- PROBLEM STATEMENT -
Reproduce word for word the part of the material that opens with its first line and closes with the line containing "15, 925, 22)".

— BEGIN DATASET —

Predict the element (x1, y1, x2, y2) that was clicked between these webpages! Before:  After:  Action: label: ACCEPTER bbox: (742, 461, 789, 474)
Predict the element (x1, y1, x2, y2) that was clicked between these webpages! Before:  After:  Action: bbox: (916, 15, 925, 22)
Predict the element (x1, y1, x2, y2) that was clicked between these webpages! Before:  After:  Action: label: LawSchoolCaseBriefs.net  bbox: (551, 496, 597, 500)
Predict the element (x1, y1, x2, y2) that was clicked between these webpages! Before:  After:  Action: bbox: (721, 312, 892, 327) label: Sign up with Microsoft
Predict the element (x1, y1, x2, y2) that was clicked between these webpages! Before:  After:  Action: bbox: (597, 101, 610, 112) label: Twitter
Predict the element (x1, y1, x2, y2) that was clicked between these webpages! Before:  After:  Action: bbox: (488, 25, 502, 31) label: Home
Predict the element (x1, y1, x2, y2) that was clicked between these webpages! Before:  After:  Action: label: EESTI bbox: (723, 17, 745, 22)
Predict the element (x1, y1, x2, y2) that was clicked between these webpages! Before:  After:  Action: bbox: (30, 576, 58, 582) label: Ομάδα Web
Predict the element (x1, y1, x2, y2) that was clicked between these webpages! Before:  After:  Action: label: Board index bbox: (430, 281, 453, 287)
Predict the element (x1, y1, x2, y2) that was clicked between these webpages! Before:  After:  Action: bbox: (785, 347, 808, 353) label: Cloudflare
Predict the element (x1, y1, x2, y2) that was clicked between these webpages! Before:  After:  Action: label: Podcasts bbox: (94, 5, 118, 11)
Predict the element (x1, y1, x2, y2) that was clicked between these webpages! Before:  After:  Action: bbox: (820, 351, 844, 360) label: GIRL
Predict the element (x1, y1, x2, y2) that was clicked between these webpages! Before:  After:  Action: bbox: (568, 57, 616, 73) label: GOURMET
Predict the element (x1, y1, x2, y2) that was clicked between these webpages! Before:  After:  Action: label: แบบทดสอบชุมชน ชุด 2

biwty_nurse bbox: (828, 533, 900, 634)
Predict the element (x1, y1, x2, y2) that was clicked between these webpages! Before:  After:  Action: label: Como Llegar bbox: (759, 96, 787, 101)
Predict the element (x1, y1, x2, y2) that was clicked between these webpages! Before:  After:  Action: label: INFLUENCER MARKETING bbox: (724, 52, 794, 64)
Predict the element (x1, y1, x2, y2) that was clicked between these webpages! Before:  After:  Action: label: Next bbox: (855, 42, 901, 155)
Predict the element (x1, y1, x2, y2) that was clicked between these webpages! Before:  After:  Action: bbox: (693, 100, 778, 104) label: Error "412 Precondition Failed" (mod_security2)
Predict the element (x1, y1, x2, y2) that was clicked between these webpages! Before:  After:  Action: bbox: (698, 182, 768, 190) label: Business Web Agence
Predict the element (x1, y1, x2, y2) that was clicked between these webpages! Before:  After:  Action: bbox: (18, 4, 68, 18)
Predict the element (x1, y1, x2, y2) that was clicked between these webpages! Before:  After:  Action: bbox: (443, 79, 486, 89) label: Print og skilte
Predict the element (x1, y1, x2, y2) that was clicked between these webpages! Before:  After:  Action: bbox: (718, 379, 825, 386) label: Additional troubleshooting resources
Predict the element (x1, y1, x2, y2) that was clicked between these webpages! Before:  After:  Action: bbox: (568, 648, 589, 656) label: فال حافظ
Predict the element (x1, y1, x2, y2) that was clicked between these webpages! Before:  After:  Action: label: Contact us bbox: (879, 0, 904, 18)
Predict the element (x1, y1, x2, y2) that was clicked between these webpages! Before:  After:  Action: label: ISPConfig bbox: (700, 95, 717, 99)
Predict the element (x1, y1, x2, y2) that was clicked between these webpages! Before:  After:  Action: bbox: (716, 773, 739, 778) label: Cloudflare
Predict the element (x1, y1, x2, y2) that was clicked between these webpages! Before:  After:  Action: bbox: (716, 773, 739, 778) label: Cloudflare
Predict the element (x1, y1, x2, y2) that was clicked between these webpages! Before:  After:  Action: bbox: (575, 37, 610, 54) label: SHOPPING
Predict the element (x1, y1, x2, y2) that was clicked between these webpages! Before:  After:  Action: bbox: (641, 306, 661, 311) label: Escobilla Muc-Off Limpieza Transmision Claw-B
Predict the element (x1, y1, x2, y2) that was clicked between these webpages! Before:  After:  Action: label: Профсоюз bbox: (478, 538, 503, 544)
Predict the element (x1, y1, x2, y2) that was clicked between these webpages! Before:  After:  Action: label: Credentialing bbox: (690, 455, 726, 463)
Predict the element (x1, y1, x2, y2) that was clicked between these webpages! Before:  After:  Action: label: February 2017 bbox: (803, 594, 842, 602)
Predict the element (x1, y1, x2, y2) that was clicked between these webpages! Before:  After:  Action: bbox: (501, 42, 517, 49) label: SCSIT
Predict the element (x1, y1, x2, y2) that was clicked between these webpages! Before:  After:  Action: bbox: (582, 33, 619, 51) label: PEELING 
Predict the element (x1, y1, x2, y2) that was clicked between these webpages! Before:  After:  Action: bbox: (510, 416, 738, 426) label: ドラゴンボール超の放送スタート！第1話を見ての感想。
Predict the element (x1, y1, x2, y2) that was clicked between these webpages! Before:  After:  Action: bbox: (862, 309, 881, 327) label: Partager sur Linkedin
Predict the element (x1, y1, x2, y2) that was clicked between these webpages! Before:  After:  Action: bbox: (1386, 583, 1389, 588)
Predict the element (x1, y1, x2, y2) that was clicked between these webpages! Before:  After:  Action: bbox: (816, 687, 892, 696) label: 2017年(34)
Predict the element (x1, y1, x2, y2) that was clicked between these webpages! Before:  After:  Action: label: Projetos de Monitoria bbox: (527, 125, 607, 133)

— END DATASET —

- COMPLETED TASK -
Predict the element (x1, y1, x2, y2) that was clicked between these webpages! Before:  After:  Action: label: ACCEPTER bbox: (742, 461, 789, 474)
Predict the element (x1, y1, x2, y2) that was clicked between these webpages! Before:  After:  Action: bbox: (916, 15, 925, 22)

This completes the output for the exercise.